The GEO2R tool, available at http://www.ncbi.nlm.nih.gov/geo/geo2r, was used to identify DEGs between patients with IPF and healthy control tissues. |log fold change|> 1 and adjusted P-value < 0.05 were considered statistically significant.

Enrichment analysis of the Kyoto Encyclopedia of Genes and Genomes (KEGG) and Gene Ontology (GO) for DEGs

The KEGG database is a valuable resource for elucidating the overarching characteristics and effects of biological systems (Kanehisa et al. 2016). GO is a prominent bioinformatics tool that facilitates gene annotation based on its functional roles in biological processes (BP), molecular functions (MF), and cellular components (CC) (Gene Ontology Consortium 2015). To identify the distinctive attributes of DEGs, the Metascape platform was employed (Zhou et al. 2019), with specific screening criteria of a minimum overlap equal to 3 and minimum richness equal to 1.5. Statistical significance was set at 0.01.

Construction of Protein–Protein Interaction (PPI) network and screening of hub genes

The filtered DEGs were submitted to the STRING database (http://www.bork.embl-heidelberg.de/STRING/) for further analyses (von Mering et al. 2003). PPI pairs with a combined score greater than 0.4 were extracted. The degrees of all nodes were calculated using the cytoHubba plugin in Cytoscape version 3.7.2 (http://www.cytoscape.org/). In this experiment, the genes with the 10 highest degree values were identified as hub genes.

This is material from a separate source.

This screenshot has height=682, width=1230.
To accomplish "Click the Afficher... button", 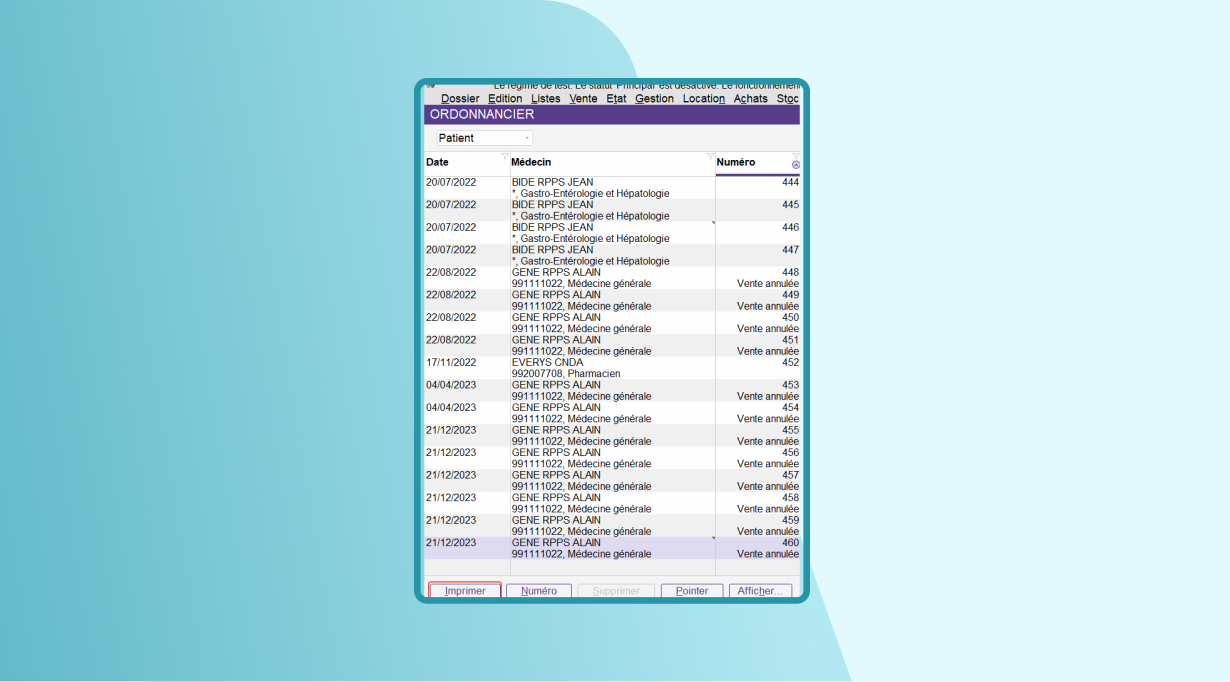I will [x=760, y=591].

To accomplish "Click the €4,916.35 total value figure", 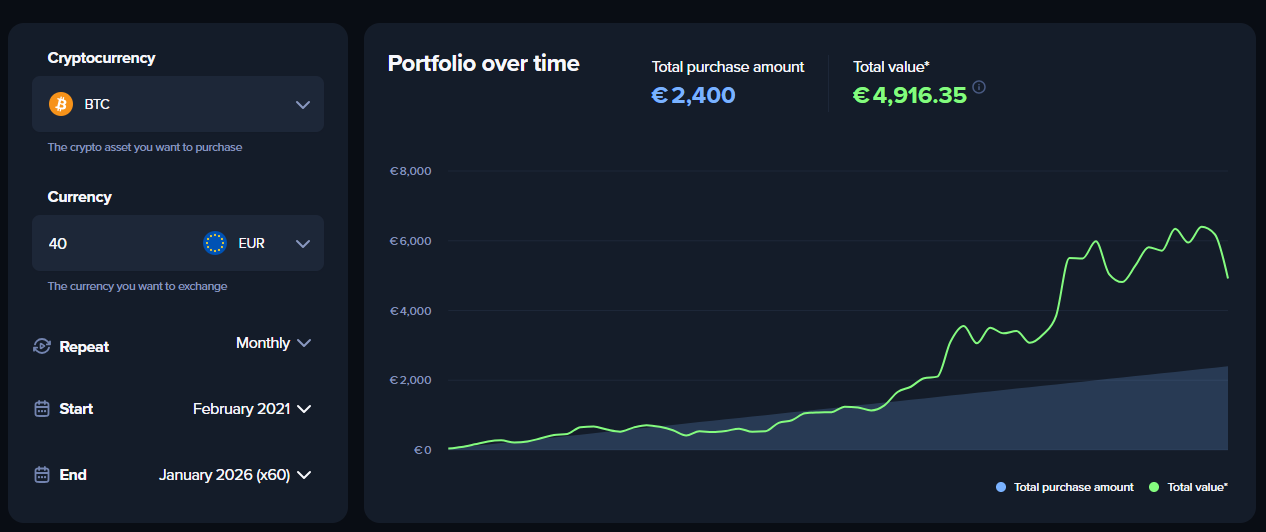I will (x=910, y=95).
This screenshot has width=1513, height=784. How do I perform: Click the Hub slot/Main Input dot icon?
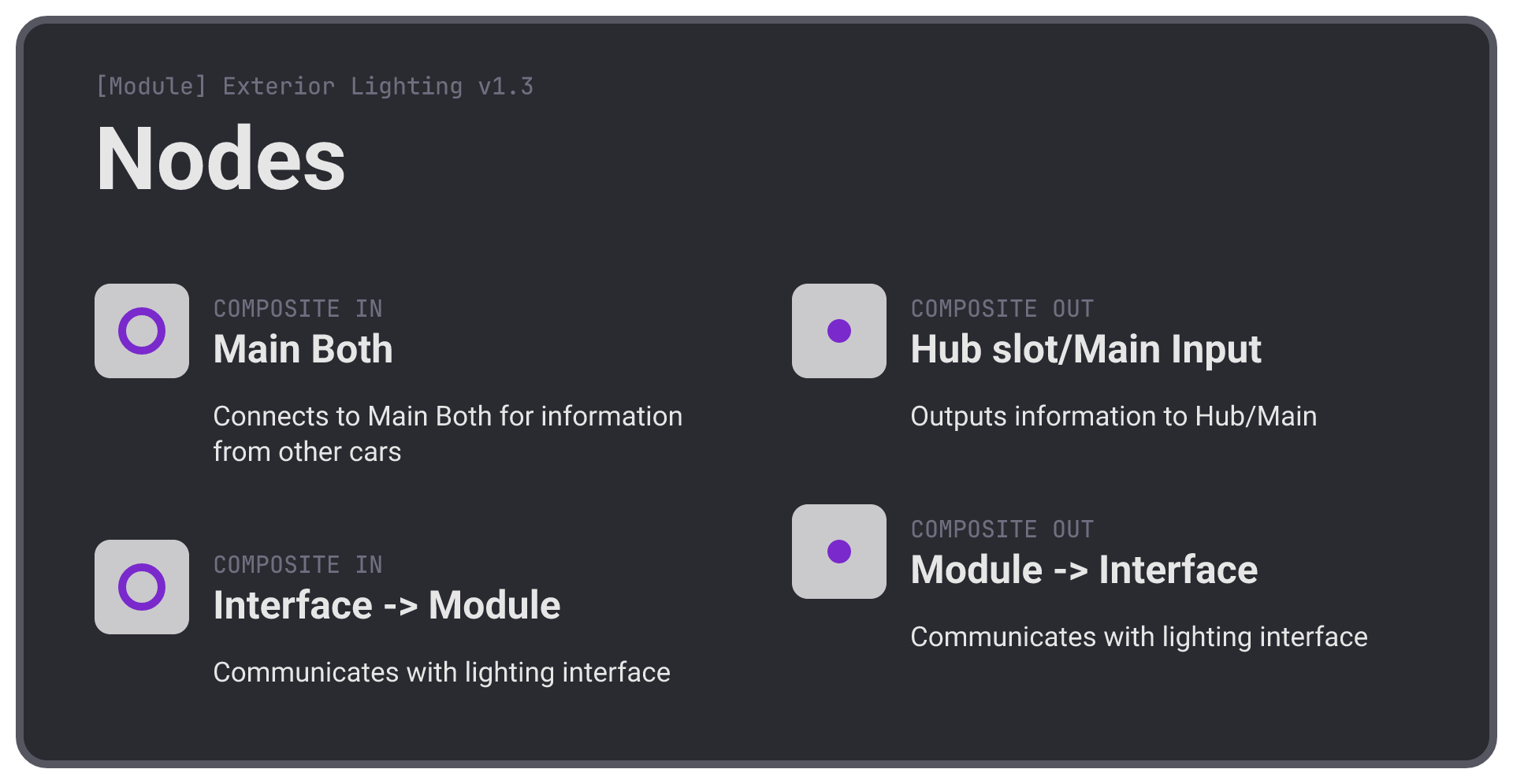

Establishment of the ceRNA Network

The construction of this network involved the following three steps. First, an mRNA-miRNA network was constructed by identifying DEmiRNAs from the GSE32538 dataset and predicting their downstream target genes using the miRTarBase database (Huang et al. 2020). The predicted genes were then compared with DEmRNAs from the GSE32537 and GSE47460 datasets to identify candidate target genes. A miRNA-mRNA regulatory network was established by considering the regulatory relationships between miRNAs and mRNAs. Second, a miRNA-lncRNA network was constructed using the Starbase (Li et al. 2014) and Lncbase databases (Karagkouni et al. 2020) to predict lncRNAs that may interact with the DEmiRNAs. These predicted lncRNAs were then compared with DElncRNAs from the GSE24206 dataset to obtain a list of candidate target lncRNAs through intersection analysis. Finally, candidate miRNA-mRNA and miRNA-lncRNA networks were screened for ceRNA networks using the lncACTdb database (Wang et al. 2015, 2019, 2022). The intersection of DEmRNAs, mRNAs, and predicted lncRNAs was integrated and processed using the Cytoscape software.

Animal Model

Male C57BL/6J mice were procured from SiPeiFu Biotechnology (http://www.spfbiotech.com). Following a one-week acclimatization period, 12 mice were randomly assigned to two groups using a random number table, with six mice in each group. The groups were designated as control [phosphate-buffered saline (PBS)] and bleomycin (BLM) groups. On the day of modeling, all mice were intraperitoneally injected with pentobarbital sodium (50mg/kg) to induce anesthesia. Upon achieving anesthesia, mice in the BLM group were administered an intratracheal injection of 1.5 U/kg of BLM dissolved in 50 μL of PBS, while the PBS group received an equivalent volume of PBS solution. After 28 days, humane euthanasia was performed on all mice by intraperitoneal injection of pentobarbital sodium (150mg/kg), and lung tissues were collected for further experimentation. The study was conducted in accordance with the Declaration of Helsinki and approved by the Animal Experimental Inspection Form of Guizhou Medical University (number:12304822).

Cell Culture

The human type II alveolar epithelial (A549) and mouse embryonic fibroblast (3T3) cell lines were obtained from Procell (China) and cultured according to the manufacturer’s instructions. A549 cells were cultured in Ham’s F-12 K medium (Gibco, Thermo Fisher Scientific, USA), whereas 3T3 cells were cultured in Dulbecco’s Modified Eagle’s medium (Gibco, Thermo Fisher Scientific, USA). Both media were supplemented with 10% fetal bovine serum (Gibco, Thermo Fisher Scientific, USA) and 1% penicillin–streptomycin. The cells were maintained at 37°C and 5% CO2. The transforming growth factor beta 1 (TGF-β1) treatment group was exposed to TGF-β1 (10 ng/mL; MedChemExpress, USA) to induce lung fibroblast activation, while the control group received an equivalent volume of solvent. After 72 h of culture, the cells were harvested.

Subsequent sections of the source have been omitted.